WHAT THE EXERCISE ASKS
An exact transcription is needed of the lines below from the one with "Click the word 'phrase:' in the prompt" through the one with "the countdown seconds", with no other lines and no pictures.

RECORD EXTRACTS
====
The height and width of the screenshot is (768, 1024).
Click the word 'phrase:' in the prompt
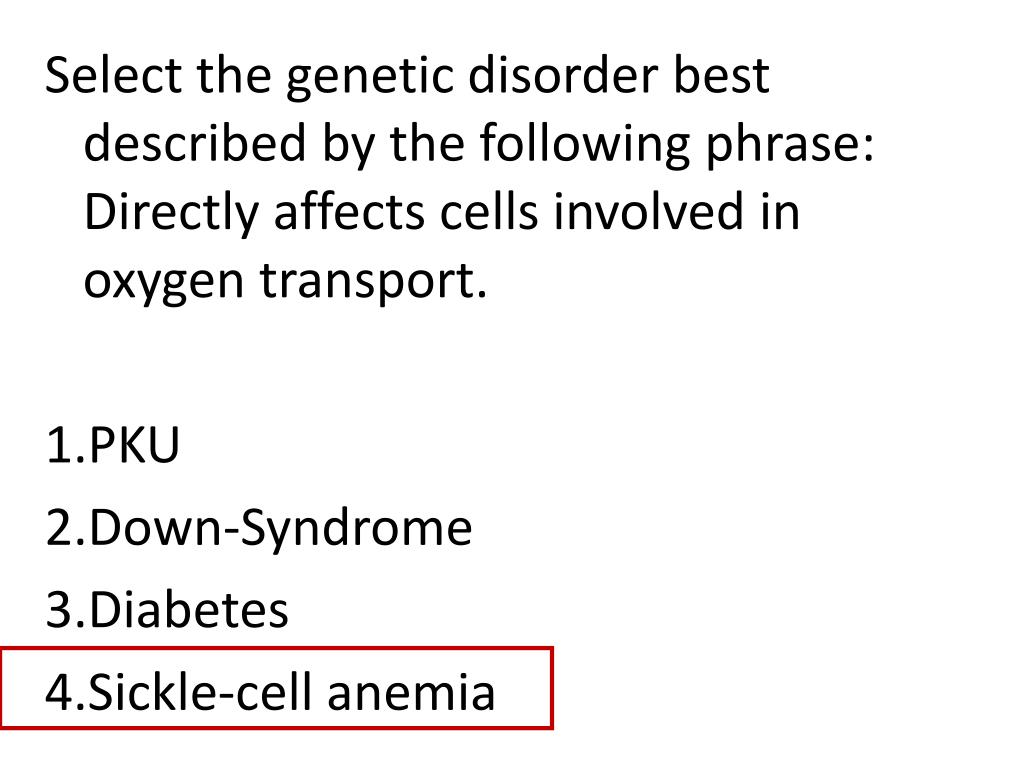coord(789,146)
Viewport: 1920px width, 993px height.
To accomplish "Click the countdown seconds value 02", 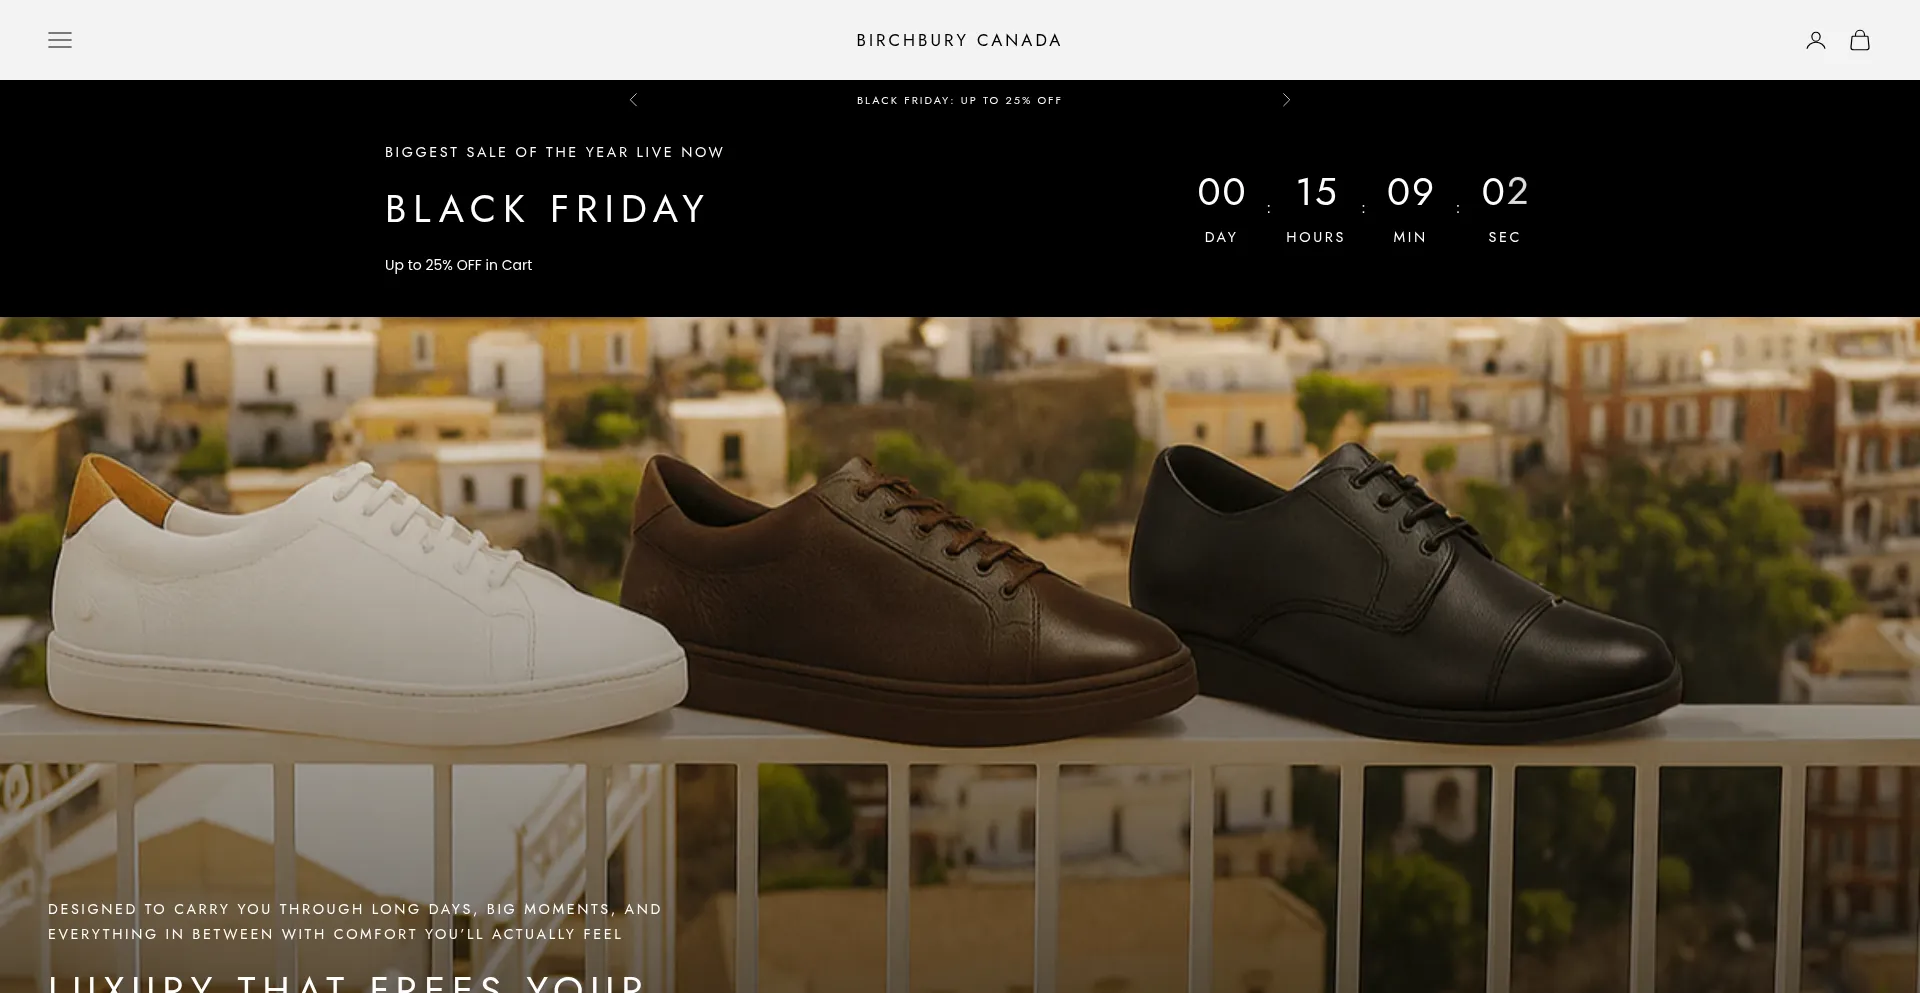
====
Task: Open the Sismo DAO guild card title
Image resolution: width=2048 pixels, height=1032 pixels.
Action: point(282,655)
====
ANSWER SECTION
Click the word 'phrase:' in the prompt
coord(789,146)
Viewport: 1920px width, 993px height.
To accomplish "Click the countdown seconds value 02", 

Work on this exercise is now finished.